#### TASK DATA
Start of Block

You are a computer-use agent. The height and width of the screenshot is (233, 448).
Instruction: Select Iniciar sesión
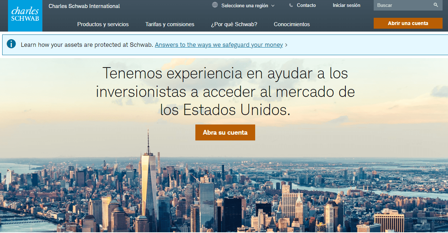346,5
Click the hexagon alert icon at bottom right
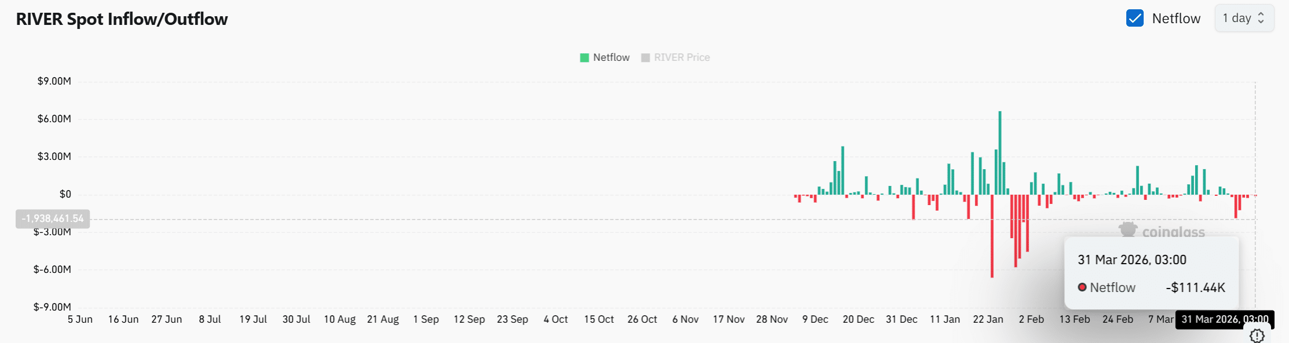Viewport: 1289px width, 343px height. (1257, 335)
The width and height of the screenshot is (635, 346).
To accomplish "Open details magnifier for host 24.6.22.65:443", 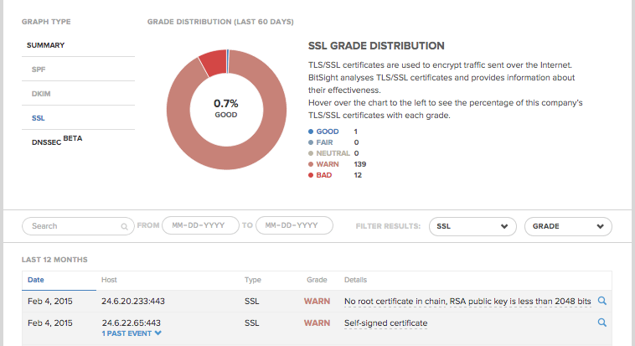I will 601,323.
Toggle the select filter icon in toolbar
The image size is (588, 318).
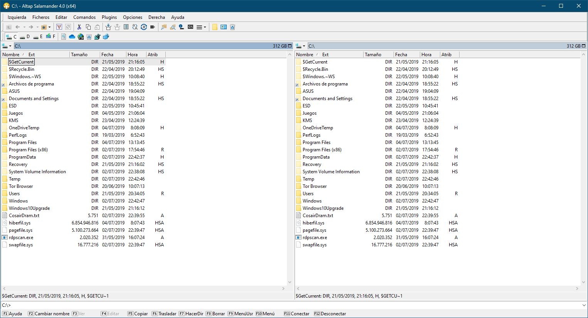(59, 27)
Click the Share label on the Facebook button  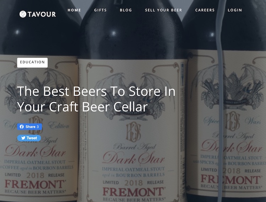click(31, 127)
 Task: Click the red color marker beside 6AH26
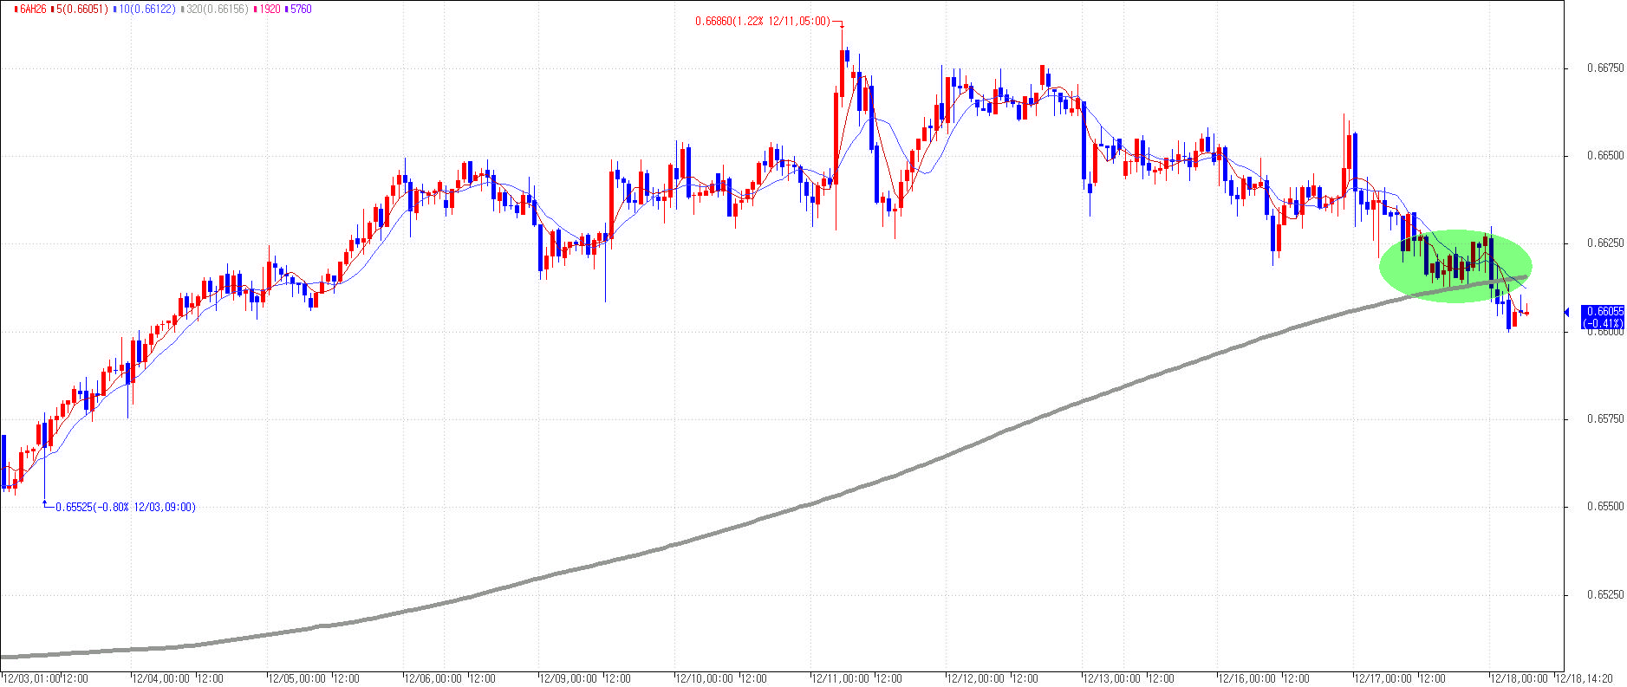click(x=16, y=10)
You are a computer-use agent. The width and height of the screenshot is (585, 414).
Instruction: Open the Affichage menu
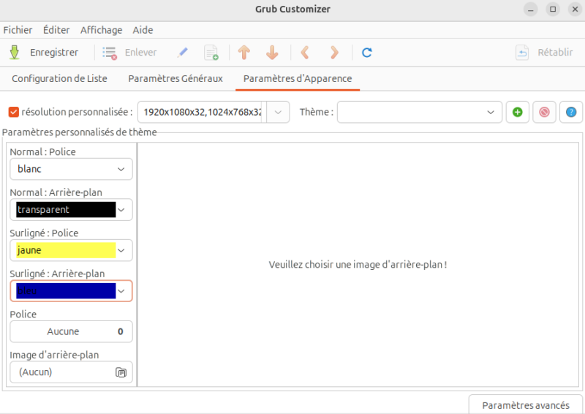point(101,30)
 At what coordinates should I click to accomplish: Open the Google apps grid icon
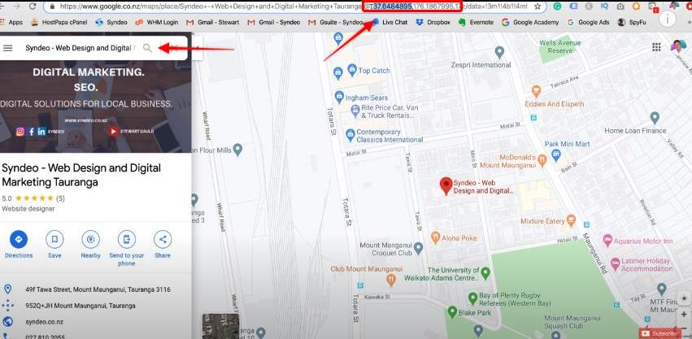[656, 47]
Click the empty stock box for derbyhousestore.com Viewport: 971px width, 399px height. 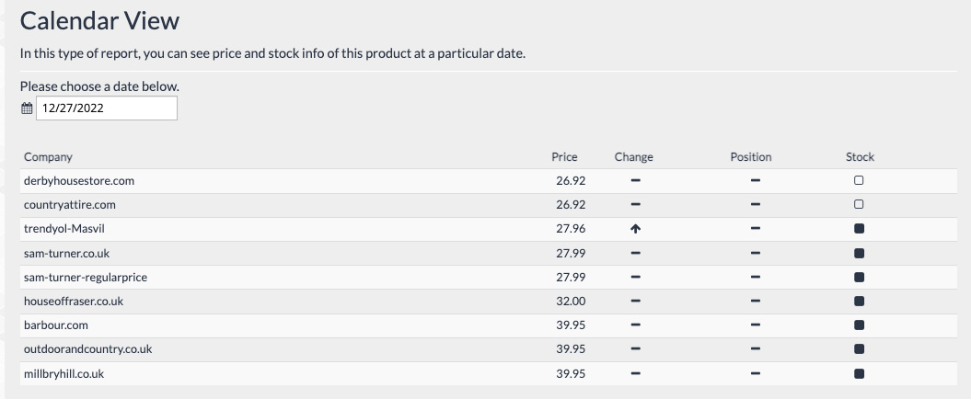coord(860,181)
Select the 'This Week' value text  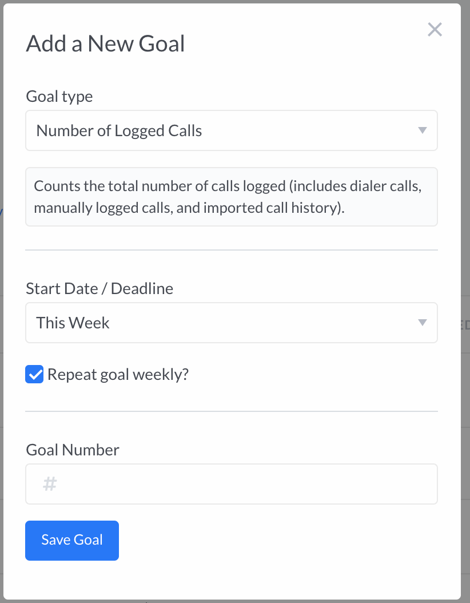point(73,323)
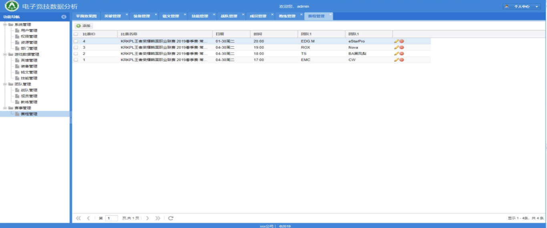
Task: Open the 个人中心 dropdown menu
Action: pyautogui.click(x=527, y=7)
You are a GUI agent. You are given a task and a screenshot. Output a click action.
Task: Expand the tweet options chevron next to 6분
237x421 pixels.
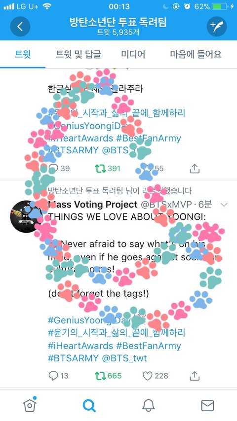tap(224, 205)
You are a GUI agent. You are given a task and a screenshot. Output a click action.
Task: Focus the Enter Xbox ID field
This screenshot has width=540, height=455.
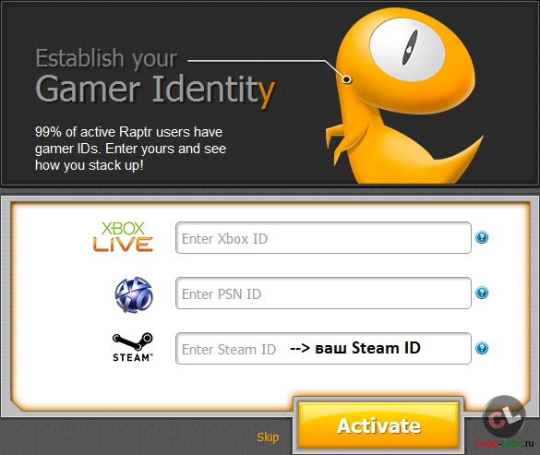(x=323, y=238)
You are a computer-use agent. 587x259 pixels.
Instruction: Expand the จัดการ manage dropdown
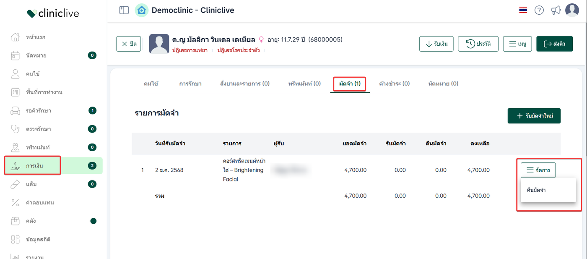pos(538,170)
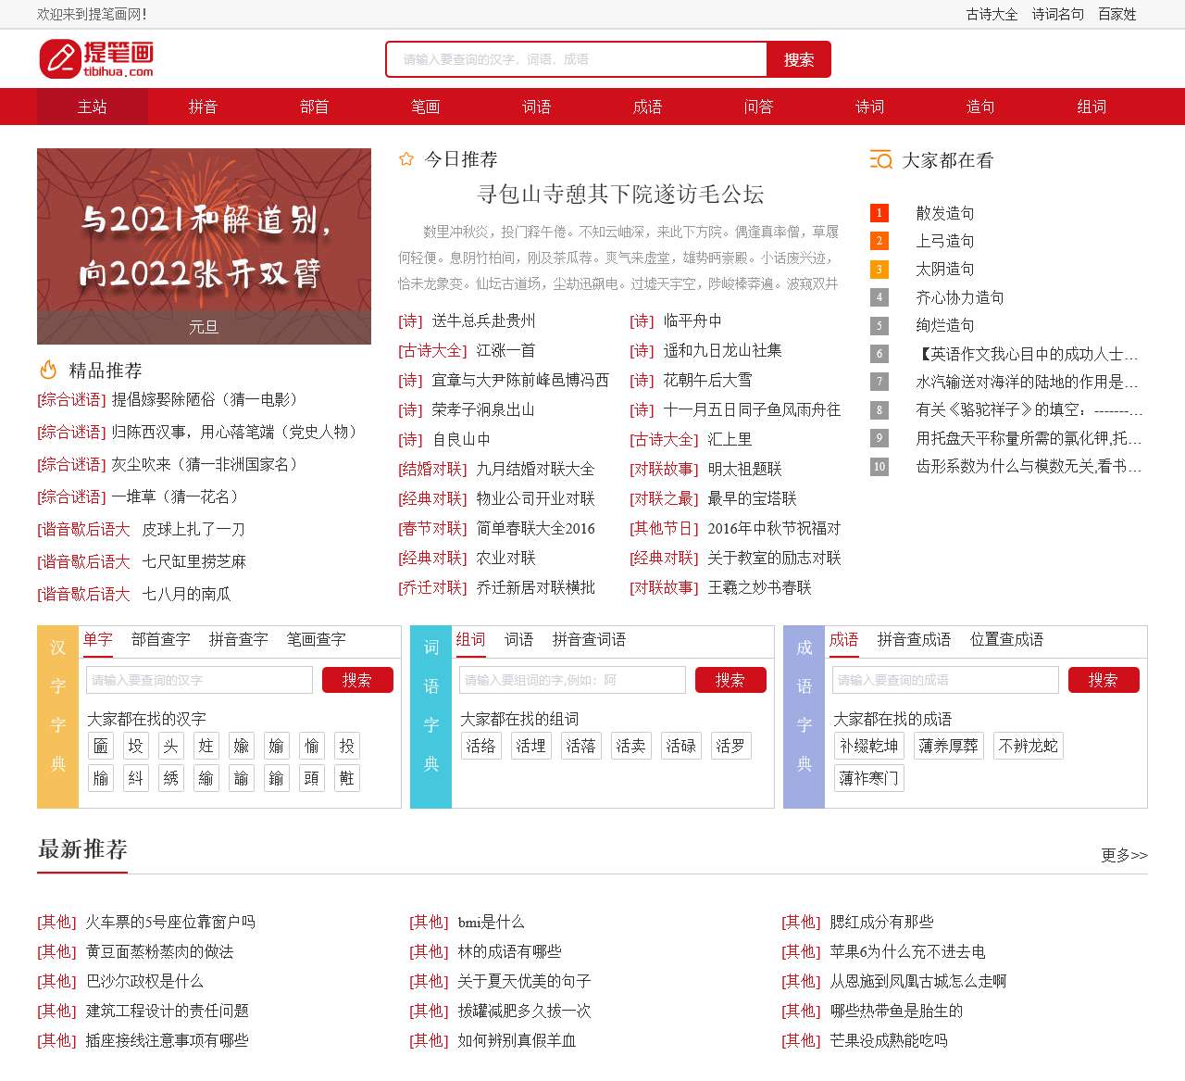Image resolution: width=1185 pixels, height=1081 pixels.
Task: Click the 元旦 banner image
Action: pos(204,245)
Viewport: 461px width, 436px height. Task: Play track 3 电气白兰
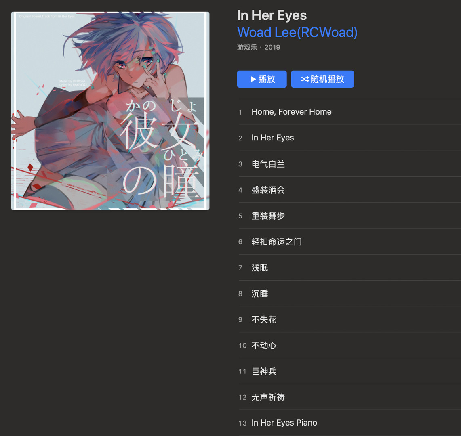coord(268,164)
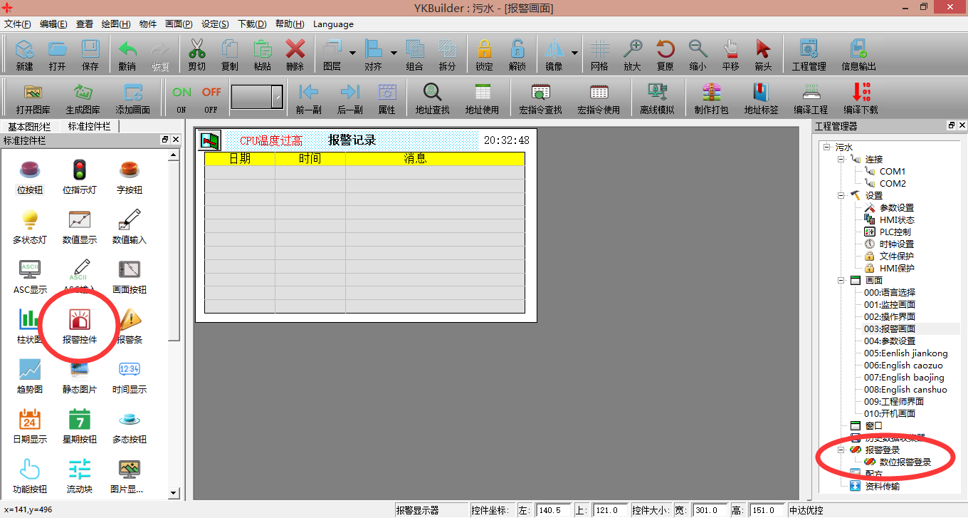
Task: Switch to the 基本图形栏 tab
Action: coord(29,126)
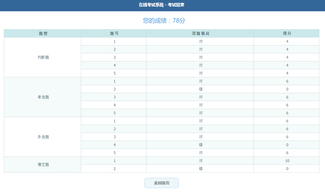Click the 返回首页 button
This screenshot has width=325, height=196.
[x=161, y=183]
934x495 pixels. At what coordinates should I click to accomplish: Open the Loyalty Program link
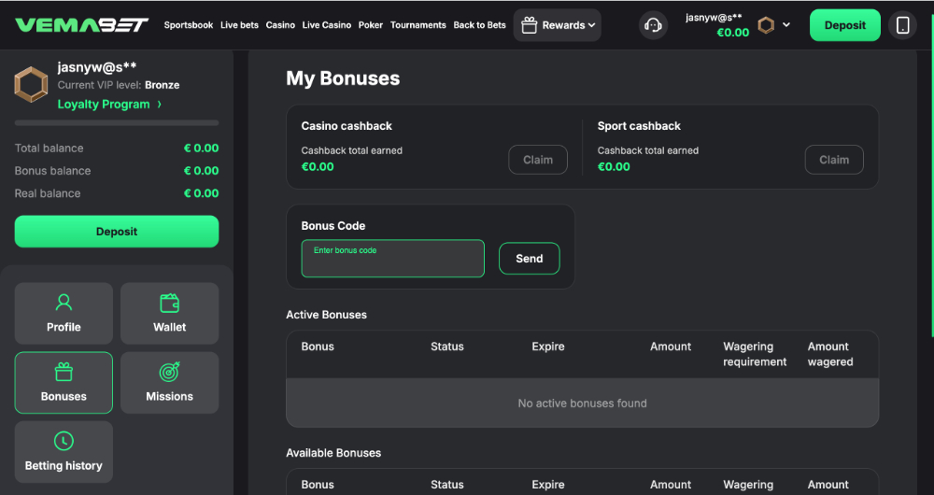click(x=109, y=105)
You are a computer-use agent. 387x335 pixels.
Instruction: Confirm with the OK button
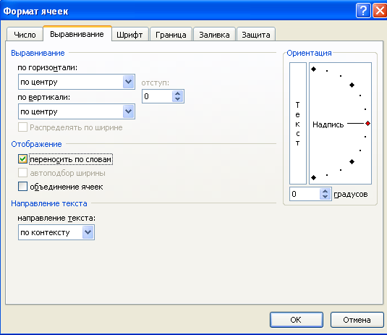point(296,320)
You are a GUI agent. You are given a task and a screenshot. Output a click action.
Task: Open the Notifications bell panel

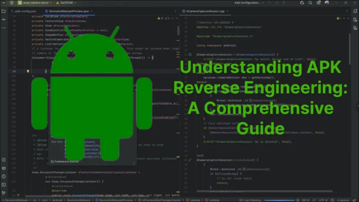[x=355, y=11]
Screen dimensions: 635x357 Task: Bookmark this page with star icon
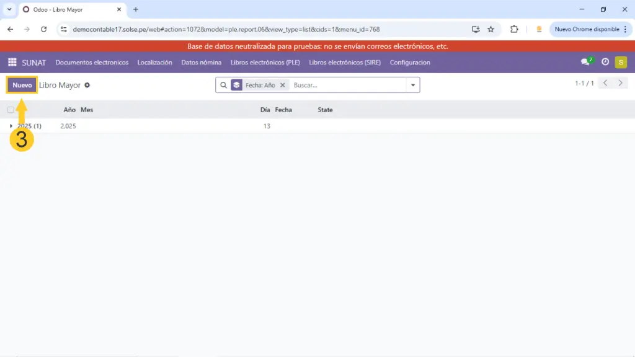point(491,29)
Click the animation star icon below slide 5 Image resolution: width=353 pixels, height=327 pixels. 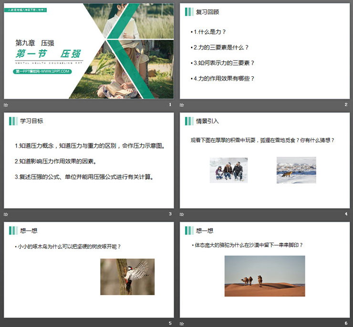tap(6, 323)
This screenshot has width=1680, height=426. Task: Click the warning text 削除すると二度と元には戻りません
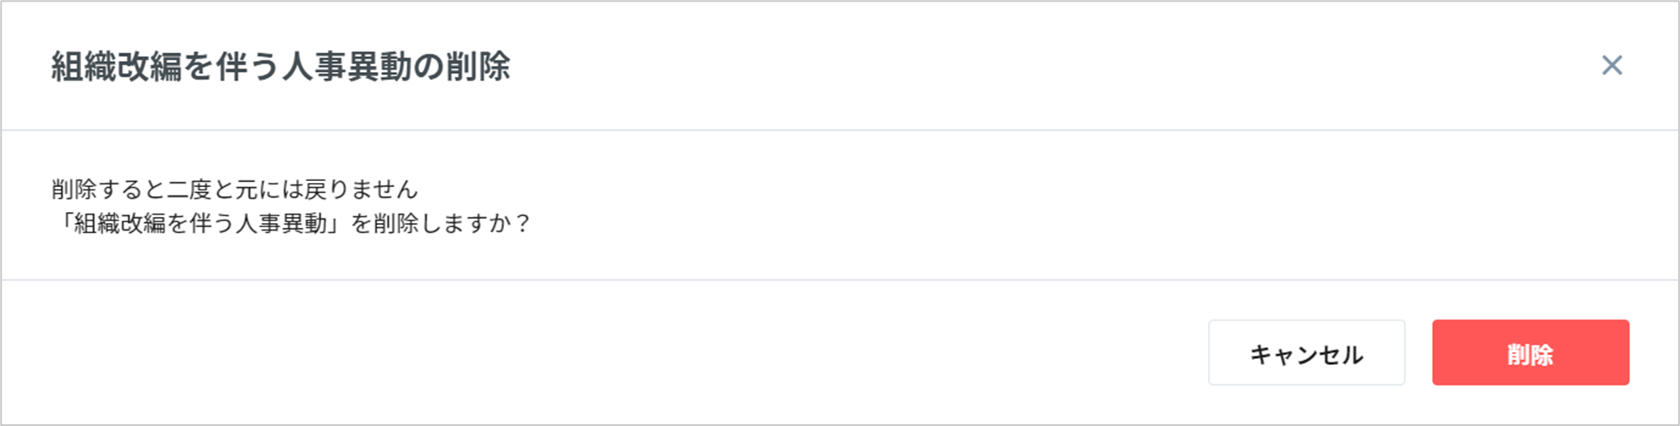(x=235, y=190)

End of Block

#### WHAT YOU SHOULD DO
Tally every line in these entries where the string "agent" occurs. The tally alone is the answer.

#### TASK ANSWER
7